I’m mentioning it because I’m getting tired of people asking questions like “How can technology be used to support Essential Academic Learning Requirement X?” There often isn’t a good, clear answer to that question. When there is, it’s usually a fairly narrow, focused application, such as using Inspiration to illustrate the water cycle to help understand systems. Now I love Inspiration, and I think that using it for the purpose I just described would be really effective. But it’s a reductionist view that leads to thinking of educational technology as a bunch of separate, vaguely-related techniques and tools that don’t necessarily require any kind of major change in instructional strategy to implement.
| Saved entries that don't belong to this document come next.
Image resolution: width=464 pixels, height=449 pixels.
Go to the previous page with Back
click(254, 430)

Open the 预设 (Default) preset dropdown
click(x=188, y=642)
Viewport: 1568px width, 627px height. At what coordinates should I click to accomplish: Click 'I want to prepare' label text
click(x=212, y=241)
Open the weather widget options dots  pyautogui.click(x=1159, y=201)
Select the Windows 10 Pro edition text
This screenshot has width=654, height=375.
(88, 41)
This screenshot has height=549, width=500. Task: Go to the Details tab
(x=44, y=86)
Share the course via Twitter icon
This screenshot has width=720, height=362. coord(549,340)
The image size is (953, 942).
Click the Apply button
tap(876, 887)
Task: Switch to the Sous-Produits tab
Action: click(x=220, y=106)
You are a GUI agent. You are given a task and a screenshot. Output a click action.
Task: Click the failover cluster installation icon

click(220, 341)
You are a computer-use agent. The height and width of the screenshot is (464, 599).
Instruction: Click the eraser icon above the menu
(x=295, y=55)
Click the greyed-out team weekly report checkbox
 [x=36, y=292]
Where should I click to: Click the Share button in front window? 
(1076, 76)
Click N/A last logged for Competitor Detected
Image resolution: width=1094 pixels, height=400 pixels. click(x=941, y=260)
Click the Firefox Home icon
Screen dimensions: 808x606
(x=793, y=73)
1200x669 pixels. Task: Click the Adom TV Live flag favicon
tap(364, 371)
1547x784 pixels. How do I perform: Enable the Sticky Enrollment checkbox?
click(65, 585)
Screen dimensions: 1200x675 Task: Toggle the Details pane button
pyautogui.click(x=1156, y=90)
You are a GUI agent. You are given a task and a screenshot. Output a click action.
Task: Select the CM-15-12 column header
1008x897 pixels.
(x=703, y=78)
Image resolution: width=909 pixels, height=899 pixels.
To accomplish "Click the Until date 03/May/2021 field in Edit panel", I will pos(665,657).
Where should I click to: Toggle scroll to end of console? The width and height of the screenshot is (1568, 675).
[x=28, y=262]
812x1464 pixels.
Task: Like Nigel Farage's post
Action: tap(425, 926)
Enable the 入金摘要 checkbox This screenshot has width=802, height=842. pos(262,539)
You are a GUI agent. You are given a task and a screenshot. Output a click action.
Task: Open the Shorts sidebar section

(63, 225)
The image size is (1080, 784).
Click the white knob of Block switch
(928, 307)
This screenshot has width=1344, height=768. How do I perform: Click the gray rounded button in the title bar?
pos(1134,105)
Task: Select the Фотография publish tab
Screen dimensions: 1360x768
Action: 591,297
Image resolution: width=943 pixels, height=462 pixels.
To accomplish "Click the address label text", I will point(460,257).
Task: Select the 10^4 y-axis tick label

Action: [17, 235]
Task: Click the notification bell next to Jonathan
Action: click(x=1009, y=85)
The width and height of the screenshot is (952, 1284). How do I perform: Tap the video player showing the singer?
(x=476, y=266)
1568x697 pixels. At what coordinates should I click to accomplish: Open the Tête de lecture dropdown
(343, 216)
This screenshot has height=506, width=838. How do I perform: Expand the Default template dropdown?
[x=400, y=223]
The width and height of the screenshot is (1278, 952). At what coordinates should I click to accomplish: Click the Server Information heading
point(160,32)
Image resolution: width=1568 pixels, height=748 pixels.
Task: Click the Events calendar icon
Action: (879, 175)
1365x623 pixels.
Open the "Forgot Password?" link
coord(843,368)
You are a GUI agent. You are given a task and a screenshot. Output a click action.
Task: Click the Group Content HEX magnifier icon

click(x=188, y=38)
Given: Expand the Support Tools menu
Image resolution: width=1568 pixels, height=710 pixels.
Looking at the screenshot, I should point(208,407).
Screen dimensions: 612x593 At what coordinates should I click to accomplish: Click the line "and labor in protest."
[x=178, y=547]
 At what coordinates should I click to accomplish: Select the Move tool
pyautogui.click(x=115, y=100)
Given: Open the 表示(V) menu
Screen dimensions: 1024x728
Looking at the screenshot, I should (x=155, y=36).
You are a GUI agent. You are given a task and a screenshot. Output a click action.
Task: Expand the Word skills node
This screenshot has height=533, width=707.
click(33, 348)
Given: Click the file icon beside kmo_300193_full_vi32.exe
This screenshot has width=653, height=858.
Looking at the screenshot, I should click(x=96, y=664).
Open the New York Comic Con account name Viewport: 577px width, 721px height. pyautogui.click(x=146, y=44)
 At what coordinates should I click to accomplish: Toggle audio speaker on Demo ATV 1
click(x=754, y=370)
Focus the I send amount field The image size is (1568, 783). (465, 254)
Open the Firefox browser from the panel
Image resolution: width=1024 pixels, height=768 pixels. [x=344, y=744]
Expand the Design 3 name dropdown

Instead, we should be asking questions like “How can technology be used to improve the quality of classroom feedback?” We know (referring the research cited by Wiggins in his article) that if we can improve the quality of feedback, kids will improve in all content areas. If teachers are already focused on better feedback, then we can start producing some effective recommendations on using technology. Blogging, document cameras, online learning systems, and classroom response systems all take on a different focus if viewed in the context of formative feedback. And those applications are completely independent of any particular EALR, GLE, or whatever acronym you are saddled with. If effective formative assessment is an essential condition to improved student achievement, we can easily demonstrate how technology improves our ability to achieve that goal.

Ewan McIntosh mentioned suggested this in Wesley Fryer’s podcast on March 16, stating that he thought that if we focused on nothing else in educational technology, we should focus on formative assessment. It took me awhile, but it filtered through my brain. I heard a person use the term “elegant leverage” once, where you get the greatest return for the least effort. I think formative assessment can be our point of elegant leverage.